A study published in March 2001 used the National Hospital Discharge Survey and census data to evaluate hemochromatosis hospitalization rates for adult patients admitted between 1979-1997. Total records were 79580, and the study concluded that the average age of studied patients was 62 years; 92% were white, and 62% were males. There was an increase in hospitalization from 1979 to 1997, mostly in males > 60 years. However, authors reported that sample sizes for each year were outside the range of reliability; this caused limitations in calculating the confidence intervals for the upward trend significance assessment, which was over 60% for HH-related hospitalizations increased rate (from 5.4 per 100000 US residents during 1979–1982 to 8.0 during 1993–1997). In this study, the most frequent co-diagnoses in HH-related hospitalizations were in order; heart, liver, joints, and diabetes diseases[22]. Patient demographics of our study showed a similar picture with 88% white patients and 62% male with a mean age of 62 years. Our study demonstrates a significant increase in the trend of hospital admissions of HH from 2011 to 2019, i.e., 861 patients in 2011 to 3535 patients in 2019 in the weighted sample. Another study published in 2019 in New Jersey has evaluated the healthcare utilization and economic burdens of hemochromatosis in the United States by comparing costs 12 mo following the first hemochromatosis diagnosis. It showed an increase in the total health care costs ($20023 vs $16905; P < 0.0001) per patient, health care costs were 2%, 8%, 23%, and 43% higher for inpatient admissions, emergency visits, outpatient visits, and pharmaceutical prescriptions respectively compared with one year before diagnosis. Hemochromatosis patients plotted about $2732 more in total unadjusted costs and $1370 for inpatient services than controls. The annual health care costs among type 2 diabetes, hypertension, arthritis, and Chronic Kidney Disease patients with hemochromatosis were $6968, $7424, $2967, and $43847, respectively, higher than all these comorbidities without hemochromatosis; all these results were statistically significant[23]. When compared, our study supports these findings as inpatient hospital charges significantly increased over a decade (2011-2019) from $42957 to $66152. However, LOS remained unchanged throughout the study period.
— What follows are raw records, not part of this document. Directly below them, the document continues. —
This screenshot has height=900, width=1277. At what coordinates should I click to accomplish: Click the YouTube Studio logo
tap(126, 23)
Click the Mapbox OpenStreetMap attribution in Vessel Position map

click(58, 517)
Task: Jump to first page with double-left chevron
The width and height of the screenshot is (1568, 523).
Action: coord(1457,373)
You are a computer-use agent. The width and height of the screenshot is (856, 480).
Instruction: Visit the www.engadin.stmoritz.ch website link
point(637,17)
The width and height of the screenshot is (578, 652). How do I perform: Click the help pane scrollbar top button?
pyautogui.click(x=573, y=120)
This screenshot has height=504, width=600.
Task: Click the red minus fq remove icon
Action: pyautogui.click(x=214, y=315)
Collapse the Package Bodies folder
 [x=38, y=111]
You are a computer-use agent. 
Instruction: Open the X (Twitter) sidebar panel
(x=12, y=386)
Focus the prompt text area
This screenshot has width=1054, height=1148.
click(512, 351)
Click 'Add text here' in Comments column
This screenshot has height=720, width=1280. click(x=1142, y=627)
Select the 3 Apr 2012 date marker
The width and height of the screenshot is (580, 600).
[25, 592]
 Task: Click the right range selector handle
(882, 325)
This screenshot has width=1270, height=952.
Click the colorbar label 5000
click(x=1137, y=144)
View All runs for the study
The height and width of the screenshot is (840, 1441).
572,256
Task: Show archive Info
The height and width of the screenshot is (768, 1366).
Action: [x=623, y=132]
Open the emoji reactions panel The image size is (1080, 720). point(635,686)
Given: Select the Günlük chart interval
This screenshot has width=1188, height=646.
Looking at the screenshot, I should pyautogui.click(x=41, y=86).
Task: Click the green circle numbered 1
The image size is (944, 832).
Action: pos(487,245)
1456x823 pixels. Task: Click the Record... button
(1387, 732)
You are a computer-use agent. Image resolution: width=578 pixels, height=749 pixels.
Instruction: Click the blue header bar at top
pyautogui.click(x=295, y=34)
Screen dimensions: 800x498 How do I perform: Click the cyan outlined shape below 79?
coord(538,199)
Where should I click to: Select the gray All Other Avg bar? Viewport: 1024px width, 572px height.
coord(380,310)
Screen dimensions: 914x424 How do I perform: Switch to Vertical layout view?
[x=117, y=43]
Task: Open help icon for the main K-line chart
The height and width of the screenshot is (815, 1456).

Animal model studies have attested to the idea of hepatocarcinogenic effects of iron. Increased dietary iron in a rats model study is an example that showed a direct role of hepatic iron accumulation for HCC pathogenesis, and the study showed that preneoplastic nodules and HCC developed in the absence of cirrhosis or fibrosis[24]. Another study was performed on sixty Wistar albino rats that were fed an iron supplemented diet, confirmed an etiological association between heavy dietary iron intake and HCC also in the absence of fibrosis or cirrhosis by histologically examining some rats’ livers which showed grade 4 iron overload comparable to advanced HH patients[25].
One study observed that drinking groundwater with a high iron content was associated with an increased incidence of HCC in southwestern coastal areas of Taiwan[26]. Iron concentrations in drinking water usually are less than 0.3 mg/L, whereas groundwater in these regions had significantly higher content with reported concentrations of 1.04 ± 0.20 mg/L[27]. The high rate of HCC among the residents of those regions has raised the possibility that iron has direct carcinogen effects on the hepatocytes based on these two studies.
As per a study done in 2004, HCC in non-cirrhotic patients was just mentioned in case reports[28], with only 10 cases in the English literature until 2007[29-31]. However, before that, a prospective study performed in 2001 had compared 230 patients with HH with the same number of matched patients of histologically proven non–iron-related chronic liver disease to assess the cancer development rate in both groups showed that HCC developed only in the cirrhotic patients[32].
In 2019, a comprehensive review study reported that 20% of HCC cases developed in a non-cirrhotic liver owing to multiple risk factors, these patients’ presentations are usually in advanced stages due to lack of surveillance imaging in non-cirrhotic patients, in addition to a higher hepatic reserve in this patients’ population[33].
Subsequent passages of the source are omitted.